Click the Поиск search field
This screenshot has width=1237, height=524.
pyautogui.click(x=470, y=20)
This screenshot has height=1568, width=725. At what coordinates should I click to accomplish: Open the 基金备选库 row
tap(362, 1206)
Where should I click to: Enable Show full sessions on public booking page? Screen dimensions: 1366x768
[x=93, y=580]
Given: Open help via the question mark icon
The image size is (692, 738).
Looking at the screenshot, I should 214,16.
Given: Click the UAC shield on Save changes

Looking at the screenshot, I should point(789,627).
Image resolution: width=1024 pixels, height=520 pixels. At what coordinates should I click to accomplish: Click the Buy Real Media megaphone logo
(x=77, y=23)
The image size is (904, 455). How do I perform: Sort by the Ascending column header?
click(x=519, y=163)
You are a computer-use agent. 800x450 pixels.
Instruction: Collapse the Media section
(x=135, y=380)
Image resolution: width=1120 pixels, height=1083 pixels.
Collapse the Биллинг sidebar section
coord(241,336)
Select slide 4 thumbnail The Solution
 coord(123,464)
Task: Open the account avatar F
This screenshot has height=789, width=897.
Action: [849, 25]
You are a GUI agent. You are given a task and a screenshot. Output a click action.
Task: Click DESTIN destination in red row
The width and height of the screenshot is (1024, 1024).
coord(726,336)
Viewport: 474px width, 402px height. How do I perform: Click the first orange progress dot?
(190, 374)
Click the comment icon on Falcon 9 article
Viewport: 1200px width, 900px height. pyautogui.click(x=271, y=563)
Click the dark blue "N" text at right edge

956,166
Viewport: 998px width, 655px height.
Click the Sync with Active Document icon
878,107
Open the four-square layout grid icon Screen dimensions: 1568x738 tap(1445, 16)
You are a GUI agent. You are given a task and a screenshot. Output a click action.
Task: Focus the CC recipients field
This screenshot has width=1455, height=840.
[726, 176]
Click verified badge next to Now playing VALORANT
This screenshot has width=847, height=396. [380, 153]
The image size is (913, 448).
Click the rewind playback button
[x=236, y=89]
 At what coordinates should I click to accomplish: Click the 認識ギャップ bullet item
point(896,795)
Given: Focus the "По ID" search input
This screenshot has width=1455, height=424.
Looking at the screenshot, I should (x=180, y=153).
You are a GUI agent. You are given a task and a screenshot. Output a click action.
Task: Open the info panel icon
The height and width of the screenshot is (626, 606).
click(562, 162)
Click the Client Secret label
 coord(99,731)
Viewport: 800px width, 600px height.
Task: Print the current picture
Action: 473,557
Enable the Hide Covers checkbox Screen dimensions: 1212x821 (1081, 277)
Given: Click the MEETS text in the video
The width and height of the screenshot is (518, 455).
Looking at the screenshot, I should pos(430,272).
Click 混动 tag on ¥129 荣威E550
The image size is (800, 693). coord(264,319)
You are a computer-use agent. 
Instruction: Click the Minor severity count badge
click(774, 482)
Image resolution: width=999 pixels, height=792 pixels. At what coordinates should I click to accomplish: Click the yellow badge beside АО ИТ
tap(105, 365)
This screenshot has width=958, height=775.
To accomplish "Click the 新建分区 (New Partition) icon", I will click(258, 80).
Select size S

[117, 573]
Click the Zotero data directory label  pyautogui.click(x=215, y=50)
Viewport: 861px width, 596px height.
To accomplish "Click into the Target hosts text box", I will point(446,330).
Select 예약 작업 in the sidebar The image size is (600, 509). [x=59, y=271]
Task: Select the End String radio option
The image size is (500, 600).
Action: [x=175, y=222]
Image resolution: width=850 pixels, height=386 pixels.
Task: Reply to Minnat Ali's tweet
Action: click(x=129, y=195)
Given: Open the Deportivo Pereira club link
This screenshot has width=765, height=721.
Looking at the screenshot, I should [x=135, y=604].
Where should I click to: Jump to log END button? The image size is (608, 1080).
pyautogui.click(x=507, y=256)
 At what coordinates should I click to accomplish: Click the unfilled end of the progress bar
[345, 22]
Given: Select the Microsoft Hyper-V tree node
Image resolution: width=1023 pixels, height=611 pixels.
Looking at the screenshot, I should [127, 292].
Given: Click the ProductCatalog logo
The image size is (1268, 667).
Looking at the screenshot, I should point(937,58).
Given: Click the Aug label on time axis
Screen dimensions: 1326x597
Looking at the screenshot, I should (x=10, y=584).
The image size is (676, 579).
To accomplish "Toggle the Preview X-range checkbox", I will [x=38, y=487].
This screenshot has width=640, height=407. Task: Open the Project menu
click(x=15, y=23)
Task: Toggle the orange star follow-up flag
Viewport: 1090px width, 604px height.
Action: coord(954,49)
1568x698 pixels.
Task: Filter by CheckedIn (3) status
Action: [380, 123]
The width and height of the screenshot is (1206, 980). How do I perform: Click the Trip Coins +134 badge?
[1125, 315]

* About this task
The whole of the data above must be given again, unaltered and complete.

* Expected answer
Click the Поиск search field
This screenshot has width=1237, height=524.
pyautogui.click(x=470, y=20)
This screenshot has height=1568, width=725. At what coordinates should I click to accomplish: Open the 基金备选库 row
tap(362, 1206)
Where should I click to: Enable Show full sessions on public booking page? Screen dimensions: 1366x768
[x=93, y=580]
Given: Open help via the question mark icon
The image size is (692, 738).
Looking at the screenshot, I should 214,16.
Given: Click the UAC shield on Save changes

Looking at the screenshot, I should point(789,627).
Image resolution: width=1024 pixels, height=520 pixels. At what coordinates should I click to accomplish: Click the Buy Real Media megaphone logo
(x=77, y=23)
The image size is (904, 455). How do I perform: Sort by the Ascending column header?
click(x=519, y=163)
You are a computer-use agent. 800x450 pixels.
Instruction: Collapse the Media section
(x=135, y=380)
Image resolution: width=1120 pixels, height=1083 pixels.
Collapse the Биллинг sidebar section
coord(241,336)
Select slide 4 thumbnail The Solution
 coord(123,464)
Task: Open the account avatar F
This screenshot has height=789, width=897.
Action: [849, 25]
You are a GUI agent. You are given a task and a screenshot. Output a click action.
Task: Click DESTIN destination in red row
The width and height of the screenshot is (1024, 1024).
coord(726,336)
Viewport: 474px width, 402px height. How do I perform: Click the first orange progress dot?
(190, 374)
Click the comment icon on Falcon 9 article
Viewport: 1200px width, 900px height. pyautogui.click(x=271, y=563)
Click the dark blue "N" text at right edge

956,166
Viewport: 998px width, 655px height.
Click the Sync with Active Document icon
878,107
Open the four-square layout grid icon Screen dimensions: 1568x738 tap(1445, 16)
You are a GUI agent. You are given a task and a screenshot. Output a click action.
Task: Focus the CC recipients field
This screenshot has width=1455, height=840.
[726, 176]
Click verified badge next to Now playing VALORANT
This screenshot has width=847, height=396. [380, 153]
The image size is (913, 448).
Click the rewind playback button
[x=236, y=89]
 At what coordinates should I click to accomplish: Click the 認識ギャップ bullet item
point(896,795)
Given: Focus the "По ID" search input
This screenshot has width=1455, height=424.
Looking at the screenshot, I should (x=180, y=153).
You are a GUI agent. You are given a task and a screenshot. Output a click action.
Task: Open the info panel icon
The height and width of the screenshot is (626, 606).
click(562, 162)
Click the Client Secret label
 coord(99,731)
Viewport: 800px width, 600px height.
Task: Print the current picture
Action: 473,557
Enable the Hide Covers checkbox Screen dimensions: 1212x821 (1081, 277)
Given: Click the MEETS text in the video
The width and height of the screenshot is (518, 455).
Looking at the screenshot, I should pos(430,272).
Click 混动 tag on ¥129 荣威E550
The image size is (800, 693). coord(264,319)
You are a computer-use agent. 
Instruction: Click the Minor severity count badge
click(774, 482)
Image resolution: width=999 pixels, height=792 pixels. At what coordinates should I click to accomplish: Click the yellow badge beside АО ИТ
tap(105, 365)
This screenshot has width=958, height=775.
To accomplish "Click the 新建分区 (New Partition) icon", I will click(258, 80).
Select size S

[117, 573]
Click the Zotero data directory label  pyautogui.click(x=215, y=50)
Viewport: 861px width, 596px height.
To accomplish "Click into the Target hosts text box", I will point(446,330).
Select 예약 작업 in the sidebar The image size is (600, 509). [x=59, y=271]
Task: Select the End String radio option
The image size is (500, 600).
Action: [x=175, y=222]
Image resolution: width=850 pixels, height=386 pixels.
Task: Reply to Minnat Ali's tweet
Action: click(x=129, y=195)
Given: Open the Deportivo Pereira club link
This screenshot has width=765, height=721.
Looking at the screenshot, I should [x=135, y=604].
Where should I click to: Jump to log END button? The image size is (608, 1080).
pyautogui.click(x=507, y=256)
 At what coordinates should I click to accomplish: Click the unfilled end of the progress bar
[345, 22]
Given: Select the Microsoft Hyper-V tree node
Image resolution: width=1023 pixels, height=611 pixels.
Looking at the screenshot, I should [127, 292].
Given: Click the ProductCatalog logo
The image size is (1268, 667).
Looking at the screenshot, I should point(937,58).
Given: Click the Aug label on time axis
Screen dimensions: 1326x597
Looking at the screenshot, I should (x=10, y=584).
The image size is (676, 579).
To accomplish "Toggle the Preview X-range checkbox", I will [x=38, y=487].
This screenshot has width=640, height=407. Task: Open the Project menu
click(x=15, y=23)
Task: Toggle the orange star follow-up flag
Viewport: 1090px width, 604px height.
Action: coord(954,49)
1568x698 pixels.
Task: Filter by CheckedIn (3) status
Action: [380, 123]
The width and height of the screenshot is (1206, 980). How do I perform: Click the Trip Coins +134 badge?
[1125, 315]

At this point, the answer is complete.